Navarro, on ABC’s “This Week,” predicted “a strong economy through 2020 and beyond.”

On CNN, Navarro disputed that the U.S. had seen an inverted yield curve, often a forerunner of recession because it signals market expectations for weaker growth ahead.

“Technically we didn’t have a yield curve inversion,” he said on “State of the Union.” “All we’ve had is a flat yield curve.” And that, said Navarro, was “the result of a very strong Trump economy.”

As the stock market was tumbling on Wednesday, Trump lashed out at Federal Reserve Chairman Jerome Powell on Twitter, specifically citing the “CRAZY INVERTED YIELD CURVE.”

Navarro once again criticized Powell and the Fed on Sunday. “The Federal Reserve chairman should look in the mirror and say ‘I raised rates too fast,’” he said on CNN.

Additional Fed rate cuts beyond the quarter-point move in July will be a good thing, Navarro said, and a potential easing by the European Central Bank in September will help Europe’s struggling economy.

U.S.-China trade tension boiled over this month after a brief detente. The U.S. officially declared China a currency manipulator, and the country responded with a boycott of American farm products and by signaling that its currency can help cushion the tariff blow.

Navarro said the U.S. still has “significant structural issues” with China. Kudlow, while laying out a potential timetable for new meetings, provided no specifics on the as-yet unrevealed “positive news” out of recent discussions.

“President Trump has said, he’s willing to negotiate. He’s willing to make a deal. It’s got to be the right deal to protect American interests,” Kudlow said.

Free Trade

At a time Trump is pursuing trade disputes with China, Europe and others, an NBC-Wall Street Journal poll released Sunday showed support for free trade among Americans is on the rise.

Almost two-thirds — 64% — see free trade as good for the U.S., an all-time high for the survey series and up 7 percentage points from the last time it was asked, in 2017. Only 27% believe it’s bad, citing damage to key U.S. industries.

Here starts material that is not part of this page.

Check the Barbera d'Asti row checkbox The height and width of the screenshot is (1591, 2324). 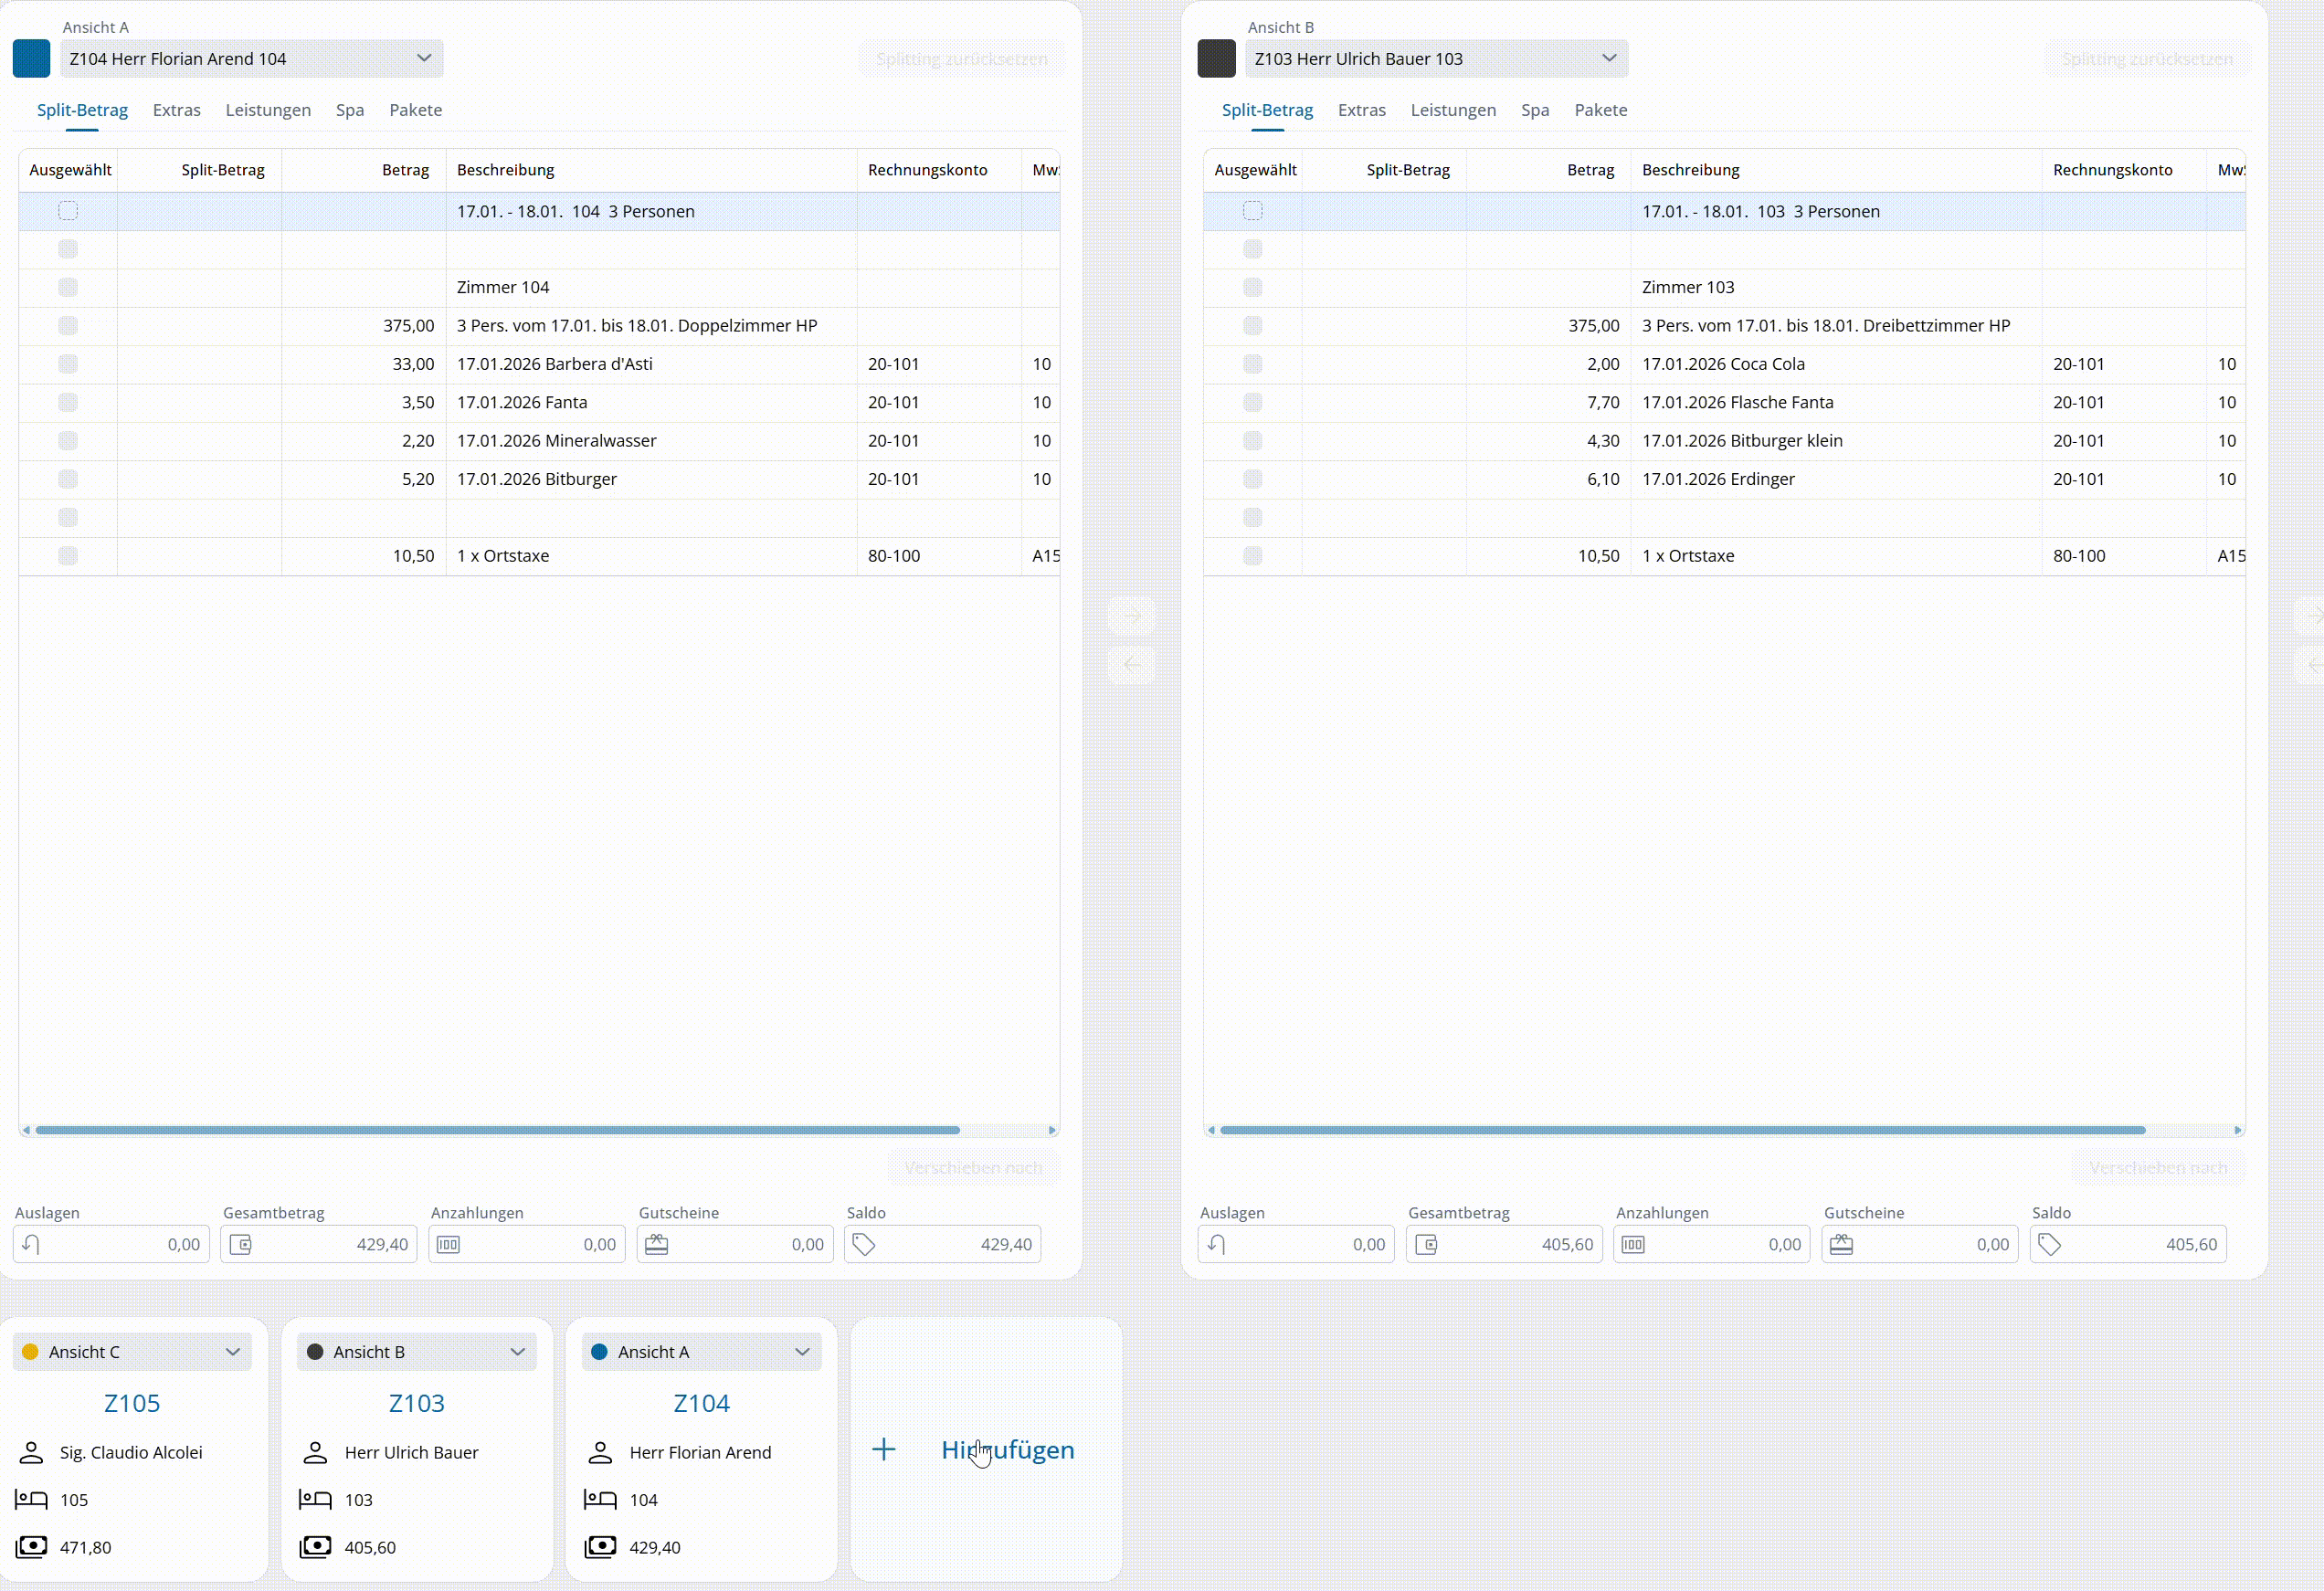pyautogui.click(x=68, y=364)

Kudlow, on Fox, discussed Trump’s decision last week to delay some planned 10% tariffs on Chinese imports to December from September. The administration is giving companies time so they won’t “jack up prices,” he said.

Trump and his top aides have said repeatedly that Beijing, not U.S. companies or consumers, are bearing the brunt of the tariffs imposed on imports from China. Trump tweeted on Sunday that China is “eating” the tariffs.

Navarro rejected a study by researchers at the University of Chicago, the Federal Reserve Bank of Boston and elsewhere that found U.S. importers are shouldering the vast majority of price changes from the tariffs, versus China’s 5%.

“That dog won’t hunt,” Navarro said. Tariffs “aren’t hurting anyone in the United States.”

One key measure of U.S. inflation increased in July, driven by costs of shelter, apparel and used cars, and gained the most in a decade in the past two months, the Labor Department reported this month. Economists say the boost in inflation shows the tariffs are gradually filtering through.

The tariff war has increased prices for goods, and U.S. companies are paying the higher levies, according to a survey by the Federal Reserve Bank of New York. The U.S. government collected $57 billion in customs duties in the fiscal year that began Oct. 1, according to the Treasury Department.

At a rally in New Hampshire on Thursday Trump pushed the economic rationale behind his run for another term, saying even Americans who hate him “have no choice” but to vote for him or face a stock market collapse.

“You have no choice but to vote for me because your 401(k), everything is going to be down the tubes,” Trump told the crowd in Manchester. “Whether you love me or hate me, you’ve got to vote for me.”

The U.S. jobless rate has fallen under Trump, continuing its post-recession trend, and wages have started to tick higher. A breakdown of income numbers suggests wealthier Americans, who own stocks and have earnings from dividends, continue to benefit the most.